Abstract
Objective: To investigate the effects of recombinant mussel adhesive protein (rMAP) on the healing of superficial second-degree acute skin injuries in female SD rats.
Methods: A superficial second-degree acute skin injury model in rats was established using a laser pen with an energy setting of 7 J/cm². Twenty SD rats were used, and the back of each rat was shaved and divided into four regions corresponding to the normal control group, model control group, rMAP group, and collagen group. Except for the normal control region, the other regions were exposed to 7 J/cm² laser irradiation to create a superficial second-degree acute skin injury model. Twenty-four hours after modeling, the corresponding experimental drugs were applied to the rMAP and collagen groups, while the normal control and model control groups received an equal volume of physiological saline (5 μL per application, twice daily) for 7 consecutive days. Histopathological changes in skin tissues were observed at D1, D3, D7, and D14 using HE staining. Fifteen additional SD rats were divided into four regions per rat corresponding to the four experimental groups, and each group received continuous drug administration for 7 days. Enzyme-linked immunosorbent assay (ELISA) was used to detect the concentrations of cytokines IL-2, IL-6, TNF-α, and IFN-γ in the skin wounds. Western blot (WB) was used to detect the expression levels of PI3K, AKT, GSK3β, and their phosphorylated forms in the wound skin. RT-PCR was used to detect the expression levels of target genes EGF, FGF-2, and VEGF.
Results: According to the "three-degree four-part" classification of skin injuries, a superficial second-degree acute skin injury model in rats could be established by irradiating the back skin with a laser at 7 J/cm². HE staining results showed that the epidermis in the model control group was hyperkeratotic and structurally disintegrated, with necrosis of dermal collagen fibers and infiltration of inflammatory cells. At different time points (D1, D3, D7, and D14), as time progressed, the repair of the epidermis and dermis and the resolution of inflammatory cell infiltration gradually improved in the rMAP and collagen groups. ELISA results showed that the concentrations of inflammatory cytokines IL-2, IL-6, TNF-α, and IFN-γ in the model control group were significantly higher than those in the normal control group (all P < 0.05). The concentrations of these inflammatory cytokines were lower in the rMAP and collagen groups compared to the model control group (P < 0.05), with no significant difference between the rMAP and collagen groups (all P > 0.05). WB results showed that the expression levels of PI3K, p-AKT, and p-mTOR proteins were significantly reduced in the model group (P < 0.05). Recombinant mussel adhesive protein significantly increased the expression levels of PI3K, p-AKT, and p-mTOR proteins, while collagen significantly increased the expression levels of p-AKT and p-mTOR (P < 0.05) and had a certain effect on increasing PI3K, although this increase was not statistically significant (P > 0.05). Recombinant mussel adhesive protein significantly increased the ratios of p-AKT/AKT and p-mTOR/mTOR. RT-PCR results showed that the expression levels of EGF, FGF-2, and VEGF genes in the skin wounds of model rats were significantly decreased, and recombinant mussel adhesive protein significantly increased the mRNA levels of EGF, FGF-2, and VEGF (P < 0.05). Collagen significantly increased the level of EGF (P < 0.05).
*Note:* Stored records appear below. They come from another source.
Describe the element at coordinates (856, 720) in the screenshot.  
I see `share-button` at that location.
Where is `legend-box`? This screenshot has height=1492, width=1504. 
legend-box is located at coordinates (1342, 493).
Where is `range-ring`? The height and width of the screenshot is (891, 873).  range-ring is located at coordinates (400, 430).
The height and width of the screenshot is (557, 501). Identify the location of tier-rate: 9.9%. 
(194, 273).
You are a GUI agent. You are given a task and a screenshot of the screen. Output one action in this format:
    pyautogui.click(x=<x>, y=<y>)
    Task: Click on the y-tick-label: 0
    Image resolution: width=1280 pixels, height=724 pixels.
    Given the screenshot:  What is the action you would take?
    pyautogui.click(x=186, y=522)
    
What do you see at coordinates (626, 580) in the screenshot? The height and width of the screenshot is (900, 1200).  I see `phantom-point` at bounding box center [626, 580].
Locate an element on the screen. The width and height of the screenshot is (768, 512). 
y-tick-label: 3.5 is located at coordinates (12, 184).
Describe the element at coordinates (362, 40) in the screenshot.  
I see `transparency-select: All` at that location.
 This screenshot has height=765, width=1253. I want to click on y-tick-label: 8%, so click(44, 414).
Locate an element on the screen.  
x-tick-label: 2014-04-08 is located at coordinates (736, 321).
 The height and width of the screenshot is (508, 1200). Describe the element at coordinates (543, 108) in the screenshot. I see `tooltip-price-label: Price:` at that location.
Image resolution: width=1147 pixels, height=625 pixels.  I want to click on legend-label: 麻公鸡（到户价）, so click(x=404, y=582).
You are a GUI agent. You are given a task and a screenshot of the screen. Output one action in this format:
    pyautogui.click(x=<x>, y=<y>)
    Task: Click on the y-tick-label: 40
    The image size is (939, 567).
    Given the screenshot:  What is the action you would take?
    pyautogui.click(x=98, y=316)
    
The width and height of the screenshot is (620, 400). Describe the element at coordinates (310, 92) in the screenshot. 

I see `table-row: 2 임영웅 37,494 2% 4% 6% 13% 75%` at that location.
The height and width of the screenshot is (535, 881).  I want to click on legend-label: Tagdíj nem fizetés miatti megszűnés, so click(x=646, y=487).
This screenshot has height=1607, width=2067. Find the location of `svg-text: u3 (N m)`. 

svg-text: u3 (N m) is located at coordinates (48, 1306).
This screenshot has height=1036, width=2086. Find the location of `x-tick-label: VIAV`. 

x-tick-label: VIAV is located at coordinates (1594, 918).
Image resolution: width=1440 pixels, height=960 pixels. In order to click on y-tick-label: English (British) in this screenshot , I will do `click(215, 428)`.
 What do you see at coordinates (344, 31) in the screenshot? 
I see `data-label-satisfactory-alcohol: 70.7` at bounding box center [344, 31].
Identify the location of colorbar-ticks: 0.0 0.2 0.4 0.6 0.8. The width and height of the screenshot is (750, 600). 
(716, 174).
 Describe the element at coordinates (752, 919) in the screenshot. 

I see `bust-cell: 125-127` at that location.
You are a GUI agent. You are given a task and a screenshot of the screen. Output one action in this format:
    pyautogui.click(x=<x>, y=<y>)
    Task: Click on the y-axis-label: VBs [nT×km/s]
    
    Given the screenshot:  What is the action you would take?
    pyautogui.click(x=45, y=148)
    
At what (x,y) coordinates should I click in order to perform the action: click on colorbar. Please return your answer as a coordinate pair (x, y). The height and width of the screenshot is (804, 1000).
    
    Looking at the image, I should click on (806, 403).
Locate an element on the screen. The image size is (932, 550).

Conclusion: In summary, rMAP can significantly inhibit the concentrations of inflammatory cytokines IFN-γ, IL-2, IL-6, and TNF-α, thereby suppressing the inflammatory response in rat skin wounds. It can also significantly promote the expression of EGF, FGF-2, and VEGF genes, promoting cell proliferation and differentiation and the formation of granulation tissue, thus accelerating skin repair. This repair is achieved through the activation of the PI3K/AKT/mTOR signaling pathway by the phosphorylation of AKT and mTOR.